Adobe will officially be ending their support for Adobe Flash in 2020, according to a blog post from the Adobe official blog.

If you don’t know, Adobe Flash is an old, outdated open standard that was around during the early days of the internet (I mean the 1990s and beyond, not just the 2000s). Most people have moved on from using Adobe Flash as their primary open standard to more recent ones like HTML5, WebAssembly and WebGL.

“Given this progress, and in collaboration with several of our technology partners – including AppleFacebookGoogleMicrosoft and Mozilla – Adobe is planning to end-of-life Flash. Specifically, we will stop updating and distributing the Flash Player at the end of 2020 and encourage content creators to migrate any existing Flash content to these new open formats,” it said in the Adobe blog post (all of the links lead to other blog posts from those partners on the end of Adobe Flash).

Adobe has encouraging people to leave Adobe Flash behind since 2015, according to the Verge. They encouraged people to use other open standards like HTML5 then, so it’s no surprise that the company is finally ready to close its doors on one of the oldest parts of the internet.

Adobe still plans to support HTML5 and WebAssembly, even after they leave Adobe Flash behind.

“Adobe will also remain at the forefront of leading the development of new web standards and actively participate in their advancement. This includes continuing to contribute to the HTML5 standard and participating in the WebAssembly Community Group,” it said in the Adobe blog post. “And we’ll continue to provide best in class animation and video tools such as Animate CC, the premier web animation tool for developing HTML5 content, and Premiere Pro CC.”
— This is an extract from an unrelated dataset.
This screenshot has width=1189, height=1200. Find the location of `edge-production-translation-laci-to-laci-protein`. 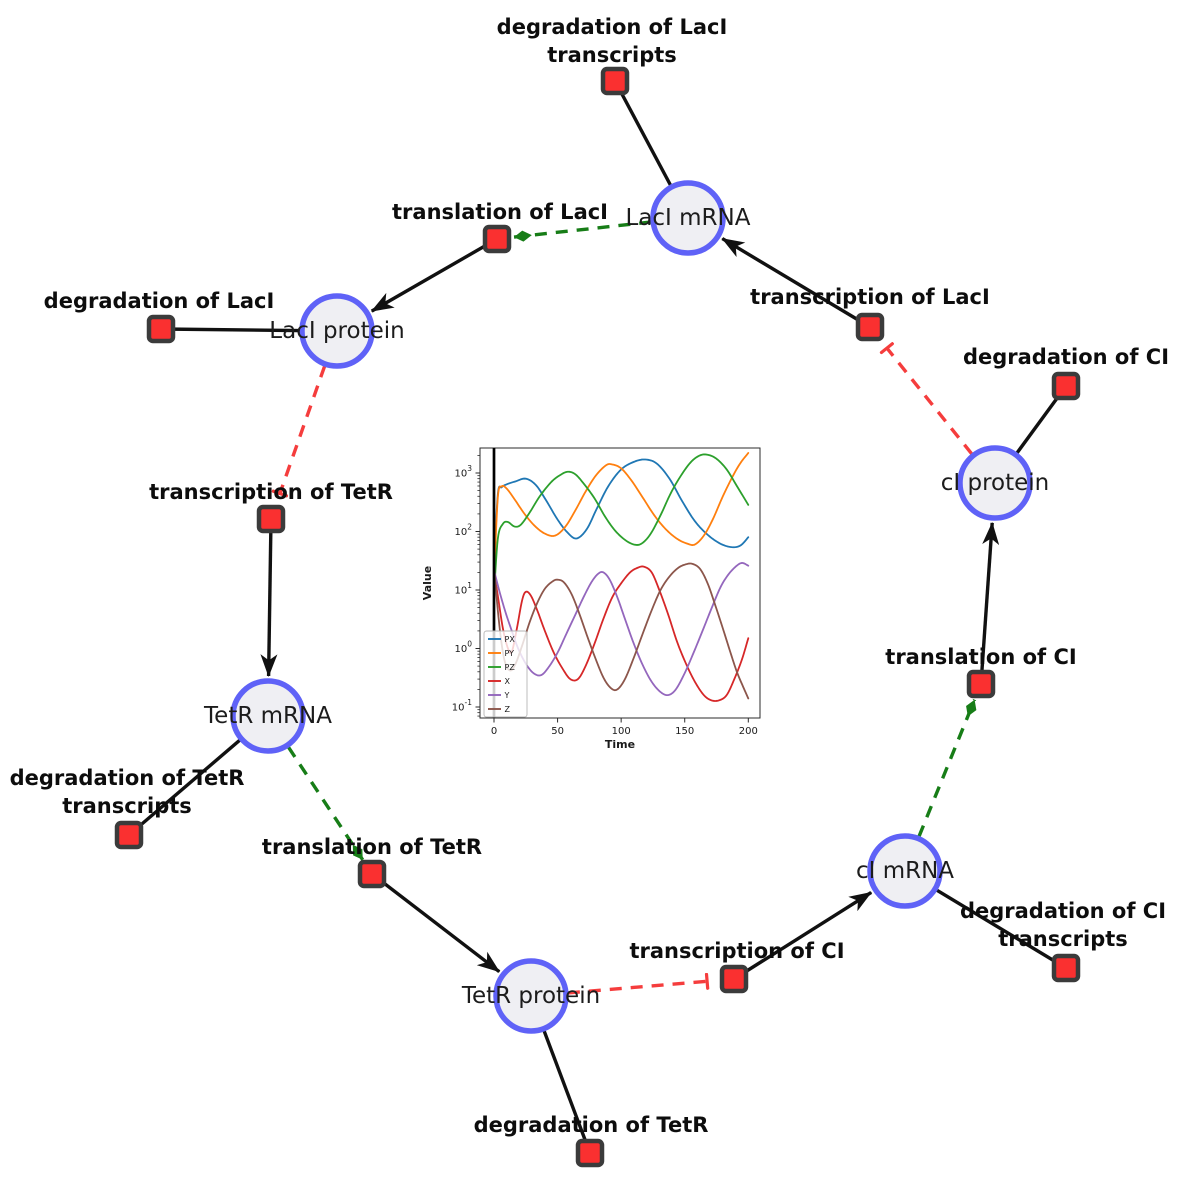

edge-production-translation-laci-to-laci-protein is located at coordinates (434, 275).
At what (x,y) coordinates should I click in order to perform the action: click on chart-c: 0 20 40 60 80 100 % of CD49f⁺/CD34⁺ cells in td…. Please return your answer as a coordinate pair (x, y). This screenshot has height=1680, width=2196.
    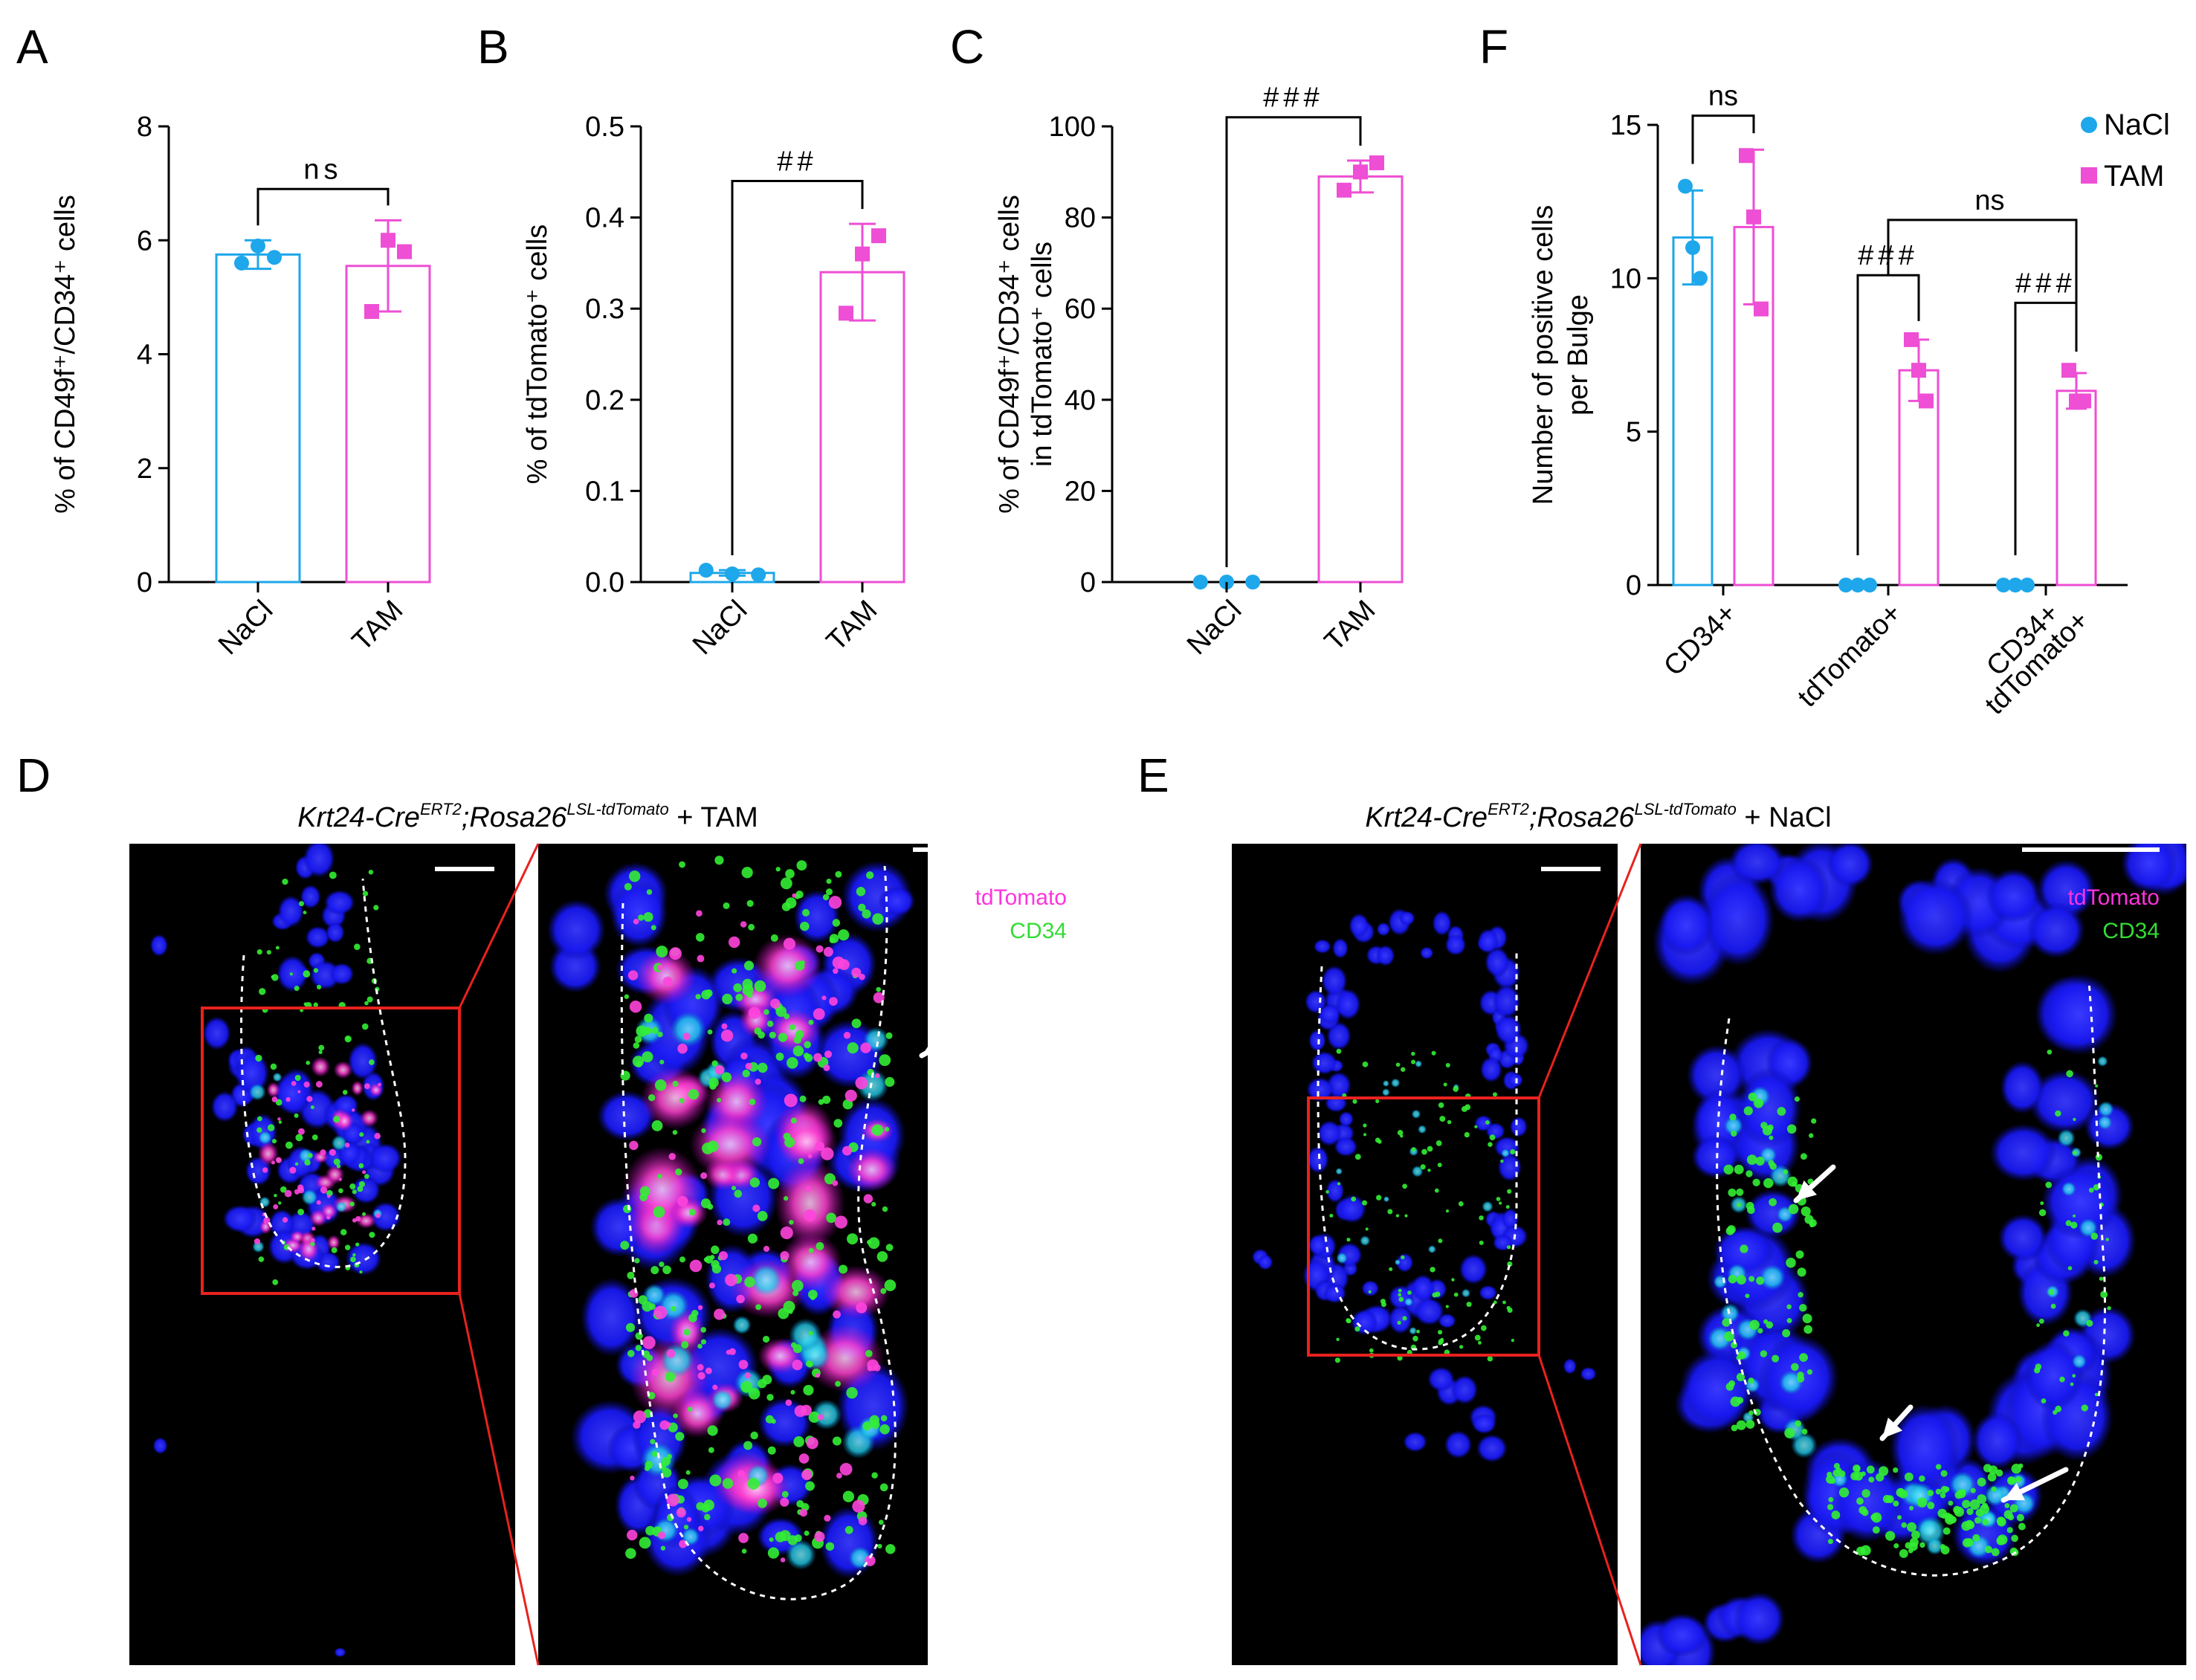
    Looking at the image, I should click on (1199, 372).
Before this announcement, big Adobe partner Apple stopped allowing Adobe Flash on their iPhones, iPads and iPod touches in 2010, according to a news update on Apple’s official website. In the news update, former CEO of Apple Steve Jobs said that because Adobe is the only thing that has control over Adobe Flash, that websites were starting to run on HTML5, for security reasons, etc. Even though iPhones lacked Adobe Flash, users still had a variety of options that didn’t require the use of Adobe Flash.
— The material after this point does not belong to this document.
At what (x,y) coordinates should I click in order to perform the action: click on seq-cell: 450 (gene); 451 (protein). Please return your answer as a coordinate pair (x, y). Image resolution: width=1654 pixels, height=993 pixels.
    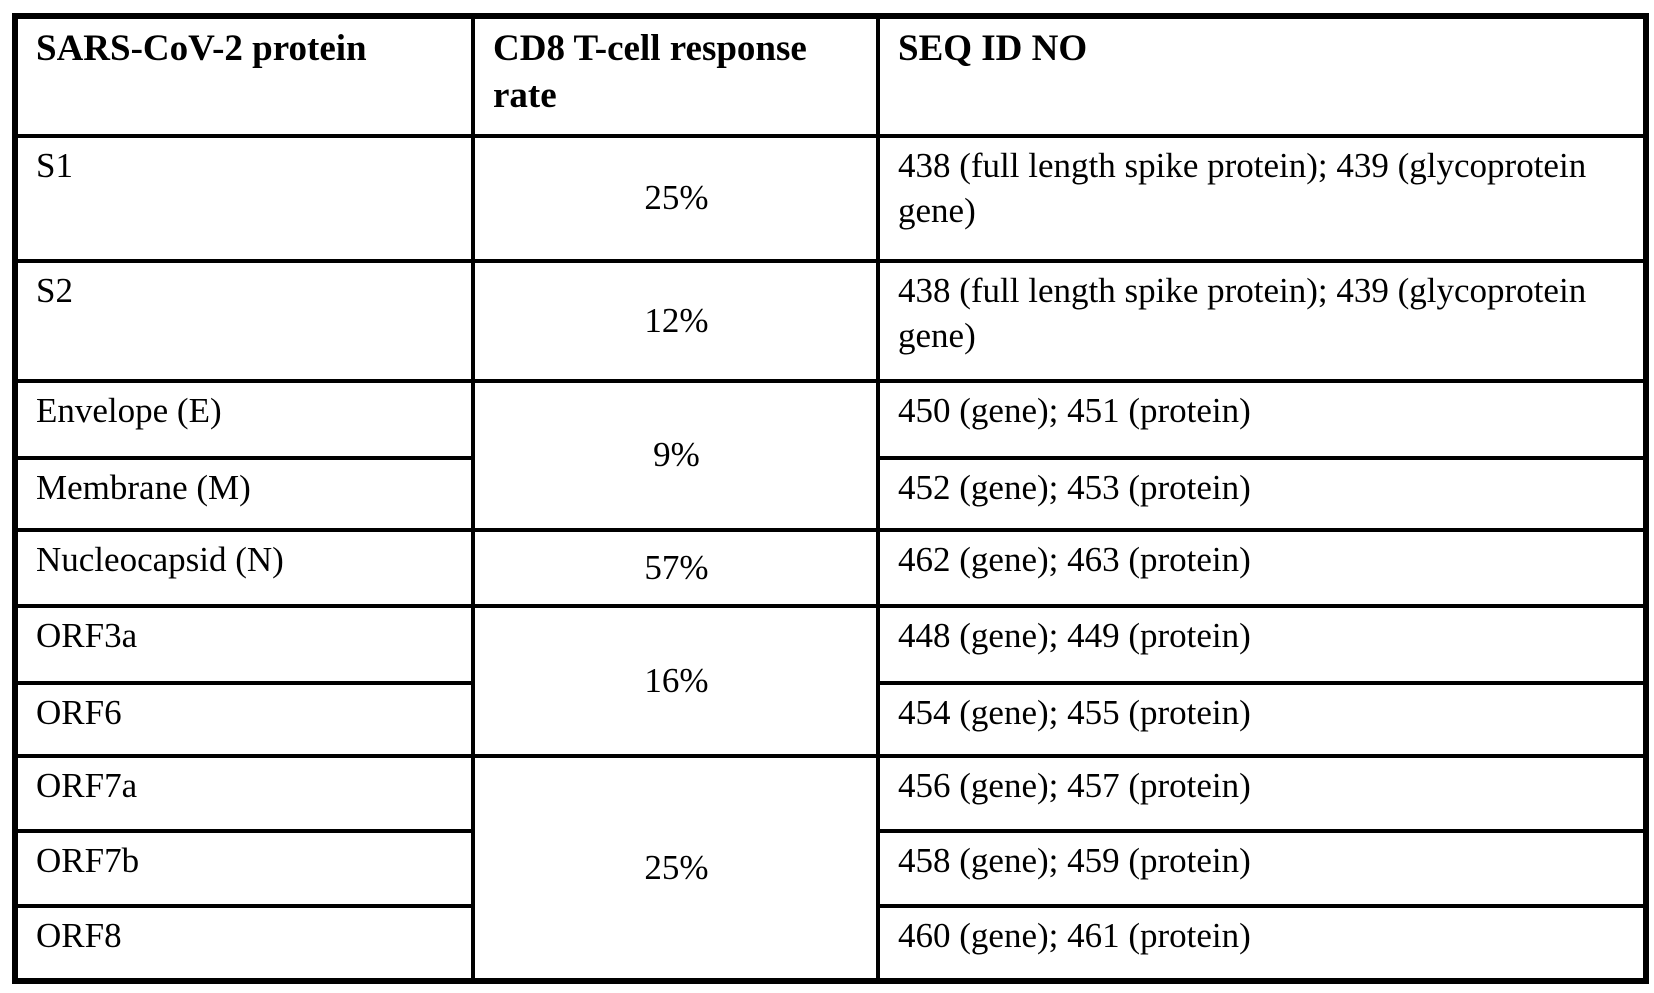
    Looking at the image, I should click on (1262, 420).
“Flash was created during the PC era – for PCs and mice. Flash is a successful business for Adobe, and we can understand why they want to push it beyond PCs. But the mobile era is about low power devices, touch interfaces and open web standards – all areas where Flash falls short,” said Jobs. “New open standards created in the mobile era, such as HTML5, will win on mobile devices (and PCs too). Perhaps Adobe should focus more on creating great HTML5 tools for the future, and less on criticizing Apple for leaving the past behind.”

Yikes. Well, seven years after Apple made it’s declaration towards Adobe, Adobe seems to agree that Adobe Flash is done with. Apple also took away Adobe Flash from Mac in 2010, and if Mac users wanted to use Adobe Flash, they would have to agree to run it on every website they went on from Safari, according to the Apple blog update on Adobe Flash ending.

“Looking ahead, Adobe will continue to provide the best tools and services for designers and developers to create amazing content for the web,” it said in the Adobe blog post.

Although the internet has only been around for more than two decades, it continues to improve every single day with plenty of updates that modernize it. Adobe Flash is one of the dinosaurs of the internet that has been around for an incredibly long time, so saying goodbye to it isn’t as difficult because we have other open standards to use going forward.